The original Dallas mass police shooting suspect was not only the wrong man, he is the younger brother of peaceful protest organizer Cory Hughes and co-organizer. Police posted his image on social media for tens of thousands of people to see.
During the protest, Mark Hughes carried a legal carry license and an AR-15 rifle in protest. His older brother encouraged him, saying:
‘Why should the Constitution work for them and not us? He was exercising his Constitutional right.’
The two brothers were separated during the shooting chaos, when people began running. After they were reunited, Corey advised Mark to turn his weapon over to a Dallas police officer, given that it was one or more black men sniping at the police.
At first Mark said “no.” But then Corey insisted he give his gun to the police. He said:
‘So they know it isn’t you. [Then I] got [a] police officer and told him my little brother has a gun he wants to give to you.’
Dallas police released a photo of Mark that remained on its site until Friday afternoon. The caption read:
‘Please help find him.’
A friend saw the photo of Mark, called him, and told him that he was a suspect. First, Mark did a live interview with CBS 11 News, then he went to talk to the Dallas Police Department. Shortly thereafter, he turned himself over to the authorities.
When Mark arrived, Dallas police thought they had found the man responsible for killing 12 officers and injuring another seven Thursday night during the peace march and protest.
Hughes told CBS 11 News live on air that the police lied to him:
‘I just got out of the interrogation room for about 30 minutes with police officers lying, saying they had video of me shooting, which is a lie.
‘That they have witnesses saying I shot a gun, which is a lie. I mean, at the end of the day, the system is trying to get me.’
Police released Hughes from custody shortly after 1:00 a.m. on Friday morning, and his elder brother said:
‘I am so overwhelmed with emotion right now. I’m trying to be strong right now for my family that I know is watching.
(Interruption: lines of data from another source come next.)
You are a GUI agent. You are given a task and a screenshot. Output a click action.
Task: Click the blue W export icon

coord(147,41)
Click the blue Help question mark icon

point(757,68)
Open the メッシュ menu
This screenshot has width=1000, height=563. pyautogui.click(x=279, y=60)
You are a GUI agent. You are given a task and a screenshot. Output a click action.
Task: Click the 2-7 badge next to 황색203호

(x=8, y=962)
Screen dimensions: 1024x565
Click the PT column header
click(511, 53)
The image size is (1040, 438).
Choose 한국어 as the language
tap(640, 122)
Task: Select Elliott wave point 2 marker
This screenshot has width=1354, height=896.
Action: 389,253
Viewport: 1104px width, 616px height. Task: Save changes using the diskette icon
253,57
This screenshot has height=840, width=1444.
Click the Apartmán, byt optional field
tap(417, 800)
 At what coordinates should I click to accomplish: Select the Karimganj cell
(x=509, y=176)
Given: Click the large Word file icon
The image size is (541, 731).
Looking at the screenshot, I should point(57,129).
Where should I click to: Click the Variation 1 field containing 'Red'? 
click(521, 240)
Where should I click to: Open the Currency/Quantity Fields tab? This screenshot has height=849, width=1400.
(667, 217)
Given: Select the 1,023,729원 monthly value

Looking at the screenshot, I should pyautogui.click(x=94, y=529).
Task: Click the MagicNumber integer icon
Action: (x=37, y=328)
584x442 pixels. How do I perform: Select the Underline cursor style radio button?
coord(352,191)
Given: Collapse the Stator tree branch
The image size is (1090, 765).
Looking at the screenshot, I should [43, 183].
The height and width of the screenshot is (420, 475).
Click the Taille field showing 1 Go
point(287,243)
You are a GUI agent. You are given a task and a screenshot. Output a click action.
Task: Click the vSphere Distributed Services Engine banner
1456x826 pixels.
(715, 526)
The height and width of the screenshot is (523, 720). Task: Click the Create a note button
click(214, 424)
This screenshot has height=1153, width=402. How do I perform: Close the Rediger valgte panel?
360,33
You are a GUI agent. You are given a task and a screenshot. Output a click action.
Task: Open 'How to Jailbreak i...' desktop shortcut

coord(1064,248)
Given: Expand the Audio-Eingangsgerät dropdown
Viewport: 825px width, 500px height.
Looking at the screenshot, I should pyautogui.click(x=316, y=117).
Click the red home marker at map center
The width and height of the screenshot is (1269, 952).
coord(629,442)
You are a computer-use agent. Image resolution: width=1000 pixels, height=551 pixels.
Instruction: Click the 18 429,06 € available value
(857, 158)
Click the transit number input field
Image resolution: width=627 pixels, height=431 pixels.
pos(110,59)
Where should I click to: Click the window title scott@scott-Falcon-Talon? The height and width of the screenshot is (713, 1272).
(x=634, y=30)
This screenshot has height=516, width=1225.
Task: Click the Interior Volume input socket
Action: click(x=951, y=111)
‘but I’m crying on the inside, because we simply came to be a voice for those that don’t have a voice. And we went from being a voice to being suspects and being villains. And my question is why?’
Social media proved Mark’s innocence, showing him running away from the gunfire with others. MSNBC asked Mark if he had received an apology from the police yet, and he answered:
‘No apology. It’s mind-blowing to me. I didn’t think I was going to make it out alive.’
With social media easily available, it has become an excellent tool under these circumstances. Some ask “how much social media is too much?” But until every U.S. adult understands what grim violence guns can wield and works for change, people do not have the right to hide their eyes.